Thursday, August 02, 2012

Addie: The life of a Frog

I've been going through old boxes, letters, photos and found a great history of things.

When Addie was a year old, I wrote Frank Deford. He's a famous sports writer whose daughter Alex died of Cystic Fibrosis at the tender age of eight. He wrote a book after her death entitled, ALEX: THE LIFE OF A CHILD.  It was later made into a Movie of the Week. I watched it (ironically when I was about eight), and it has stayed with me all these years.

I remember sitting in our basement sobbing and thinking, "That is the very worse disease anyone could ever have." It was such a concrete memory, where scenes were cemented like a child's hand in the driveway, where you look back and say, was that me? Was I ever that little? Did this really happen?
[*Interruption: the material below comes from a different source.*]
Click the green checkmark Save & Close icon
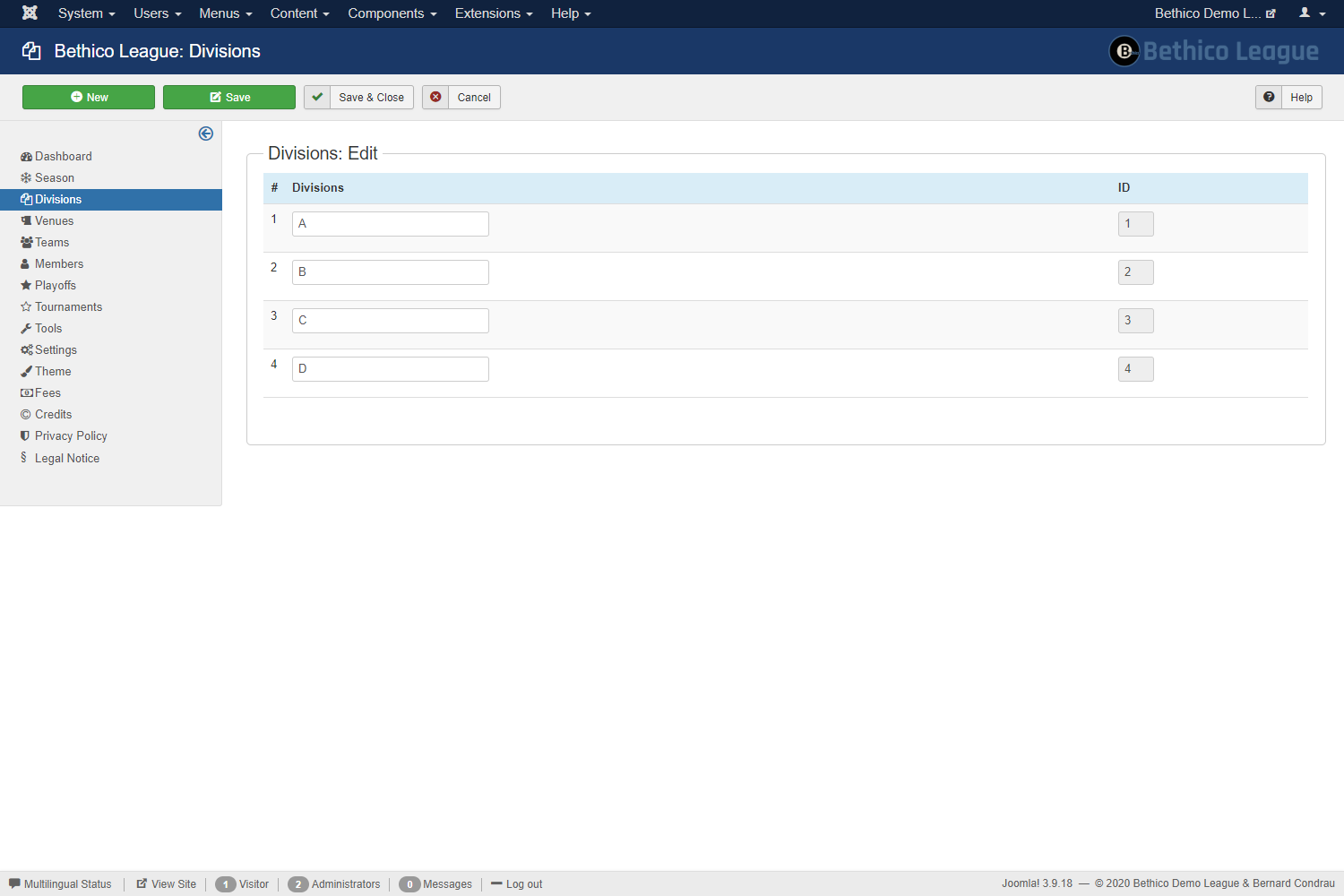The width and height of the screenshot is (1344, 896). coord(317,98)
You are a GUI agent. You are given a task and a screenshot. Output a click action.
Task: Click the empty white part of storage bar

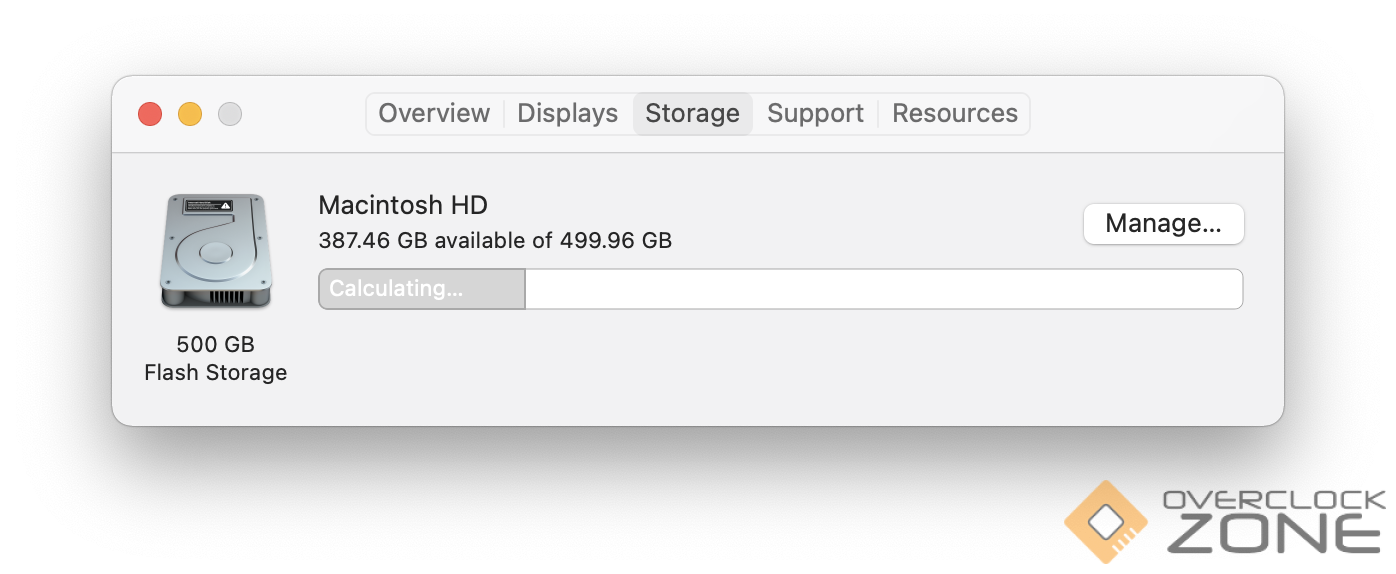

One scene stuck with me: Craig T. Nelson, who plays Frank Deford is holding his daughter upside down, pounding on her back as she's coughing up blood. He's trying to stay positive, trying to act like his daughter isn't coughing up blood, isn't dying in front of him. And it was one of the hardest things I'd ever seen in my life. To this day. I can't get that image out of my head. My mom had just returned home from a meeting, and I buried my face into her. It was the first time I realized children die - life was excruciatingly unfair.

When we were diagnosed, that scene played over and over again.

I don't know if this was a premonition or glimpse into our future, but I do know I was changed.

Because of that film, I started donating to the Cystic Fibrosis Foundation. It was actually the first donation I ever made. And strangely, beautifully enough, I have been donating to my daughter's cure, every year for 17 years. And eleven of those years I had no idea.

I told Mr. Deford this in my letter and sent an essay I'd written entitled WHEEL OF MISFORTUNE. He wrote me back, in his own writing. He even addressed the envelope. I kinda love the guy. Here's what he wrote:

November 2, 2006

Dear Elise,

Thank you so much for your lovely letter and your brave essay. I can see that your beautiful daughter is in good hands - so she should be just fine when we find that elusive cure... which we must and will.

Things are so different now with CF then they were when Alex had to deal with it. I'm sure Adelaide will live a long and prosperous life.

All my best wishes,
Frank Deford (Alex's Father)

I treasure this letter. And I like to think that it was a preparation for what was to come. I got a glimpse of what CF looks like and I started early on my journey to raise money for her cure, for all the kiddos and adults and in memory of those who didn't make it, for all the Alex's out there who changed lives, who inspired donations, who made a difference. Thank you. Thank you. Thank you.


PicklePits said...

I don't like to think that everything happens for a reason. I don't like to think that at all. I prefer instead to think that I am my own captain, the one who charts the course and braves the sea.

Reading your post reminds me that even the best captain is oftentimes just out the thick of it, at the mercy of the sea...doing the best he can.

thanks for sharing, Elise.

DutchMac said...

I swear I remember that movie too! Wasn't there a scene where they're in the kid's bedroom, her lying face-up on the bed while Dad's pounding on her chest singing 'The wheels on the bus go round and round'? That image has stuck with me forever, and I've never known why. It obviously had some affect on my 8-9-whatever year old self, as well.

What a fantastic letter to receive. I can't wait to (someday) meet your vibrant little Frog...and see her brave mama again. It's been far too long!